Open Source or Proprietary — What PDF Viewer Engine is Right for My Application?

By Adam Pez | 2022 Oct 31

7 min

Defining PDF Rendering Library Options

Copied to clipboard

A PDF rendering engine or “core” is the foundational piece in your viewer application architecture; it makes PDF files accessible for viewing and manipulation in an interactive workflow. Choosing the right one for your needs is therefore key, because the core serves as the cornerstone of everything an application does.

This guide discusses a few different PDF engines: some offered by commercial vendors, others available as free downloads.

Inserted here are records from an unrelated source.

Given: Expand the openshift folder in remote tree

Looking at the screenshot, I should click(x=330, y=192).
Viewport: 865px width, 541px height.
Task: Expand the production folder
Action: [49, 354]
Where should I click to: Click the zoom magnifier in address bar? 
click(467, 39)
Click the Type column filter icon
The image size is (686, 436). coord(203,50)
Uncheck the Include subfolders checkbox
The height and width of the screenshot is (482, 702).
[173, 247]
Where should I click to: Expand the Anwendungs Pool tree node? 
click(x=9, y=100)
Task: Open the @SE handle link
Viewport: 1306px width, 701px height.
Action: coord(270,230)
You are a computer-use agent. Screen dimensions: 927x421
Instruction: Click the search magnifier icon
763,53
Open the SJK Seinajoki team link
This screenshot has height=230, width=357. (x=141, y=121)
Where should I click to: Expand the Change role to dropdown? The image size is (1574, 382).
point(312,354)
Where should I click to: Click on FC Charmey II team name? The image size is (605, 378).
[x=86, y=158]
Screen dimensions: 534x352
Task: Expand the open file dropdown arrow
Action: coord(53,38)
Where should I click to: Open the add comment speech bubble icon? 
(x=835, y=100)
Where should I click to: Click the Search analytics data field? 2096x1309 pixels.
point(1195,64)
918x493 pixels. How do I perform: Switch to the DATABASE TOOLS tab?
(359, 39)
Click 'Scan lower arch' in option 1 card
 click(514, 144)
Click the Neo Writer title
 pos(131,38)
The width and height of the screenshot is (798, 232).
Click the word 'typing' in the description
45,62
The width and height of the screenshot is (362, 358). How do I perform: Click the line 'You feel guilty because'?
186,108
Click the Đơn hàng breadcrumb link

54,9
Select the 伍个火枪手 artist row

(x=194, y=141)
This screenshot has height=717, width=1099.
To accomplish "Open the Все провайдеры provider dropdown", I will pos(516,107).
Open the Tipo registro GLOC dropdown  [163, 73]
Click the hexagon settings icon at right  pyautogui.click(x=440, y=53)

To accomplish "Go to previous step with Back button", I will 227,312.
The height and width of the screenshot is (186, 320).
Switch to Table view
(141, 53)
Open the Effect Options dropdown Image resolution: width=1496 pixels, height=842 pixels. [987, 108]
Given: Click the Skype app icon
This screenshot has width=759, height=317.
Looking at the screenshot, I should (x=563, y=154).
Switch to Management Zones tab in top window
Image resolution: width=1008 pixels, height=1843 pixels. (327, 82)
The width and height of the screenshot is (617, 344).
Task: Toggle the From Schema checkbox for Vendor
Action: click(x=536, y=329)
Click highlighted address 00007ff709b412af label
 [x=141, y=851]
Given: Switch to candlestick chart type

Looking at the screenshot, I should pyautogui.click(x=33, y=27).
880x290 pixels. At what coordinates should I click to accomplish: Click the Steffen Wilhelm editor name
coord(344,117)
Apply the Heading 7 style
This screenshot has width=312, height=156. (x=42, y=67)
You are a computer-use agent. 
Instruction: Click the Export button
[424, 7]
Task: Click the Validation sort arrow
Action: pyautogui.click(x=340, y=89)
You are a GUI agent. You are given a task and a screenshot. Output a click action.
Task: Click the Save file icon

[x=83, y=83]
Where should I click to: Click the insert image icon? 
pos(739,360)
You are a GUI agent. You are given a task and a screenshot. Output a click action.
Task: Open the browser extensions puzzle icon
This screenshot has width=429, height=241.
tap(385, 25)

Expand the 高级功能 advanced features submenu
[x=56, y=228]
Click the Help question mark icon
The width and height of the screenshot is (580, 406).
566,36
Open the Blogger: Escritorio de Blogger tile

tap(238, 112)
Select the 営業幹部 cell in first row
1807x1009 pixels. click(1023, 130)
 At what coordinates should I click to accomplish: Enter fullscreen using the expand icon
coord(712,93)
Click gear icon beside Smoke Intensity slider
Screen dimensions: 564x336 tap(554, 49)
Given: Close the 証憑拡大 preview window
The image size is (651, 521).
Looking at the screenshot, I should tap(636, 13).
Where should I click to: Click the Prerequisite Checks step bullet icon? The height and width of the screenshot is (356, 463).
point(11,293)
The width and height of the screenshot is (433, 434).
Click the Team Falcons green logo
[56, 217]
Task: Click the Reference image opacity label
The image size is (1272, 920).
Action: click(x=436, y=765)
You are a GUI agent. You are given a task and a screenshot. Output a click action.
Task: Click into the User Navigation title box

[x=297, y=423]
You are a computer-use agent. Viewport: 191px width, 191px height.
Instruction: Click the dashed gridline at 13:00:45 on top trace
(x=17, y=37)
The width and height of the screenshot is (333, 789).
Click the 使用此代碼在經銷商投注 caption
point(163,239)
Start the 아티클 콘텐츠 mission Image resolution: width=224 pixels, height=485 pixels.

We’ll use Wikipedia to lay down ground terminology.

Open source is source code made available to everybody to modify, enhance, and distribute.

Open source is source code that is made freely available for possible modification and redistribution. Products include permission to use the source code, design documents, or content of the product. The open-source model is a decentralized software development model that encourages open collaboration.
—
Wikipedia

Proprietary software, on the other hand, is non-free source code that only an organization, person, or team can create, edit, inspect, or change.

Proprietary software, also known as non-free software or closed-source software, is computer software for which the software's publisher or another person reserves some licensing rights to use, modify, share modifications, or share the software, restricting user freedom with the software they lease. It is the opposite of open-source or free software. Non-free software sometimes includes patent rights.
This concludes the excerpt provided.